Greg Miller, VP of Business Development, Carta Healthcare
Now that we are moving a bit beyond the ‘shiny object’ phase of AI, I’m hoping to see at HLTH tangible examples of how AI is being deployed to improve clinical decision-making, operating efficiency and quality. I’m hoping to learn how these examples are delivering quantifiable ROI for health systems.
Oren Nissim, CEO and Cofounder, Brook Health
In the next 12 months, AI will shift from a back-office tool to a frontline driver of personalized, remote care. Virtual care teams powered by intelligent automation will help patients actively manage chronic conditions in real time, from home, at scale. At HLTH, I’m looking forward to continuing the conversation on how we can empower care teams with actionable insights and engage patients to take agency with their own health. It’s time for the industry to leverage remote care as a true extension of the clinical model, one that improves outcomes by making care more connected, proactive, and patient-centered.
Kim Perry, Chief Growth Officer, emtelligent
We are excited to see the conversation shift from AI experimentation to scaled adoption and real value creation. After years of testing and watching from the sidelines, large healthcare organizations are getting back to the basics, rationalizing vendors, optimizing revenue, and solving foundational challenges, now with a clearer sense of how AI can drive real impact. It’s a pivotal moment where strategy meets execution and we look forward to seeing how this unfolds at HLTH.

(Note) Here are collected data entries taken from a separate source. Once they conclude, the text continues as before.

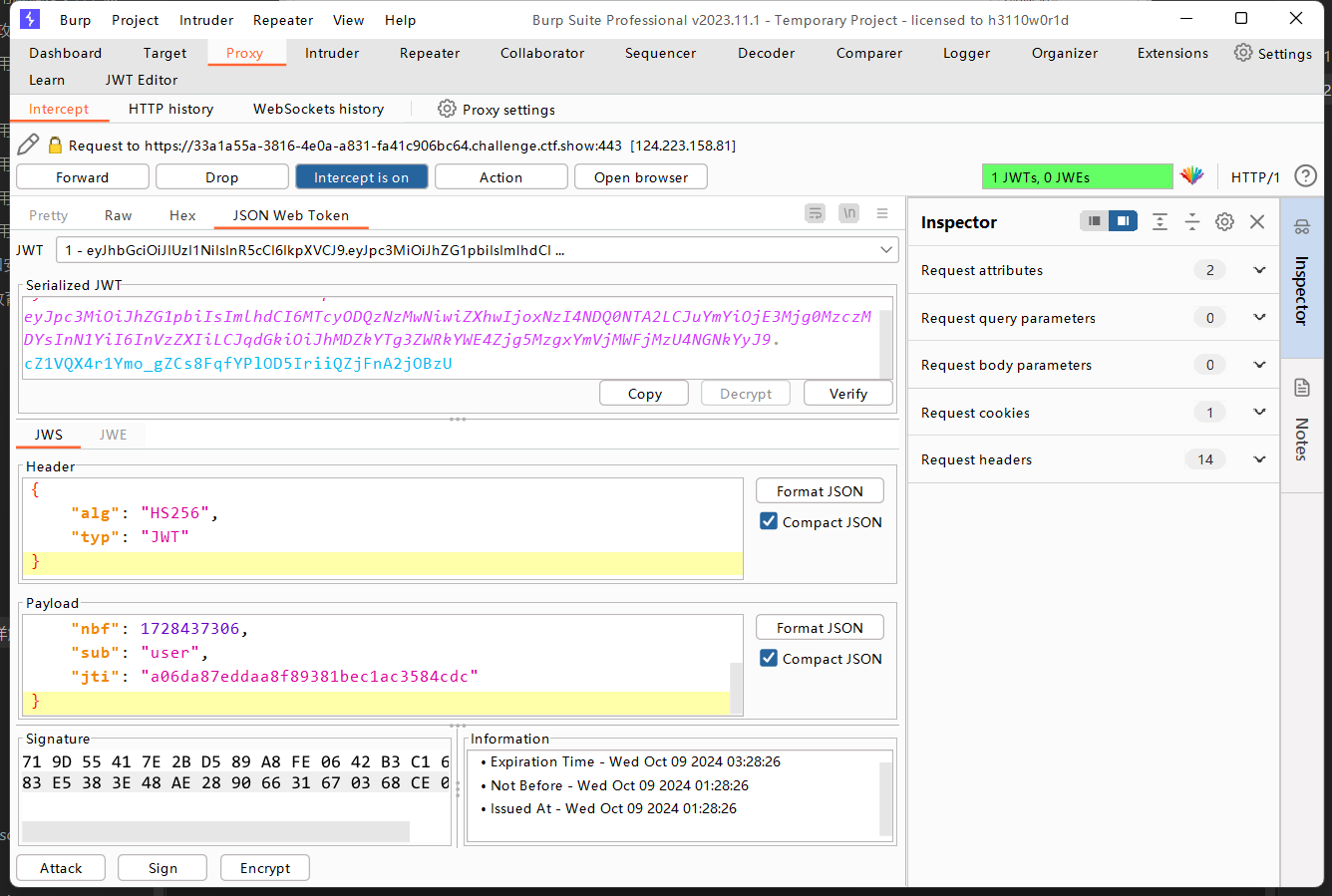The image size is (1332, 896).
Task: Toggle Compact JSON checkbox for Payload
Action: [x=769, y=658]
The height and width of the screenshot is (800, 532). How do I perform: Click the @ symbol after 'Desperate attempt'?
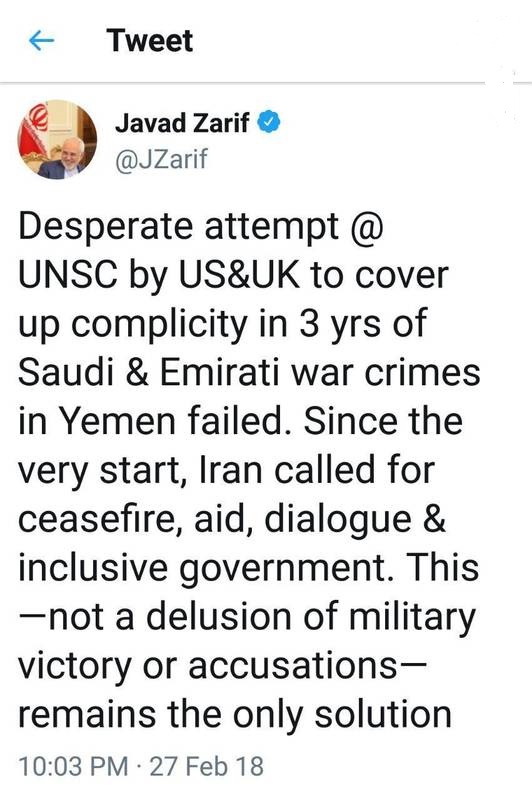pyautogui.click(x=366, y=227)
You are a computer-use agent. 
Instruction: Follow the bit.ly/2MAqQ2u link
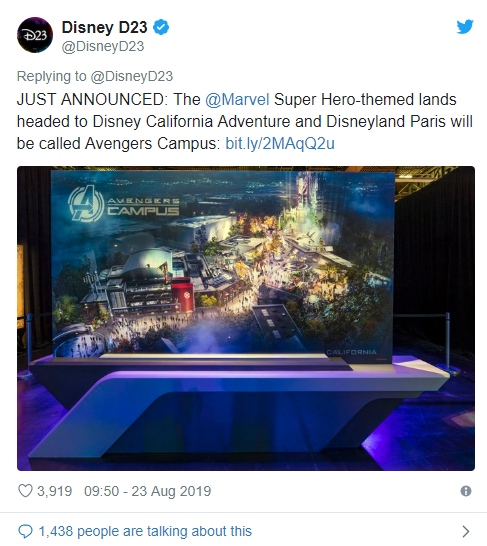(x=280, y=143)
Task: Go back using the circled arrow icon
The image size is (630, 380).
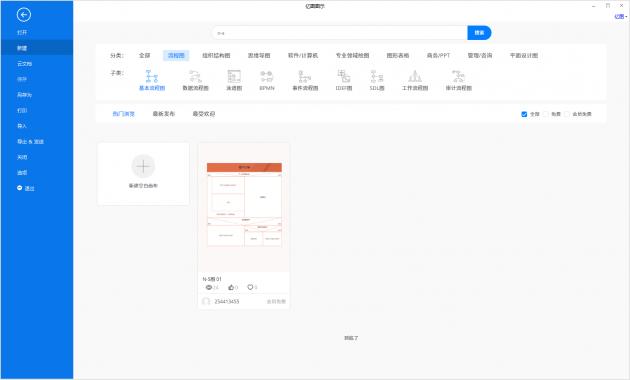Action: (x=24, y=15)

Lior Rauchberger, CEO, Gene by Gene
With up to 40% of Americans having taken a genetic test, I anticipate stronger conversations around how we integrate this information into clinical workflows, making the results practical, meaningful, and accessible for patients and providers. In Australia, we’re seeing payers cover pharmacogenomics testing, which will help patients receive the right medicine that works for their body, ultimately saving the payer money through reduced trial-and-error prescribing, fewer adverse drug reactions, and improved patient adherence.
Ram Sahasranam, Co-Founder, Fold Health
Everything we see at HLTH this year is scaffolding for what’s next: care that finds you. Very soon, ‘access’ will mean same-day, anywhere—home, retail, virtual—guided by assistants that quietly book, remind, and coordinate in the background. The winners will make healthcare feel invisible until the moment it needs to be unmistakably human.
Justin Schrager, Founder and Chief Medical Officer, Vital
As a physician technologist, HLTH25 is a great place to speak with healthcare leaders who are interested in using AI to bring more transparency to patients. My work is rooted in human-centered design and bringing modern software to our industry. Our digital infrastructure has neglected patients for too long.
Julie Schulz, MD, MPH, VP Products, Avalon Healthcare Solutions
I am looking forward to a dynamic conversation about how diagnostic intelligence can move from being a back-end cost to a front-line driver of value-based care. With rising demand for high-cost therapies and the rapid expansion of precision medicine, we need smarter ways to apply real-time diagnostics, advanced analytics, and evidence-based policy to guide care. What excites me most is the potential to transform fragmented data into actionable insights that help close care gaps, improve equity, and ensure patients receive the right therapy at the right time. This is an opportunity to reimagine diagnostics not just as a support tool, but as a catalyst for more sustainable, personalized, and impactful healthcare.
Sharief Taraman, MD, DABPN, DABPM, FAAP, CEO, Cognoa
The next era of AI in healthcare is as much about responsible deployment as it is about technical breakthroughs. At HLTH and beyond, I see AI empowering pediatricians and families alike—breaking down barriers to timely diagnosis, democratizing expertise, and turning innovation into real-world, equitable outcomes. This is how we unlock better futures for every child.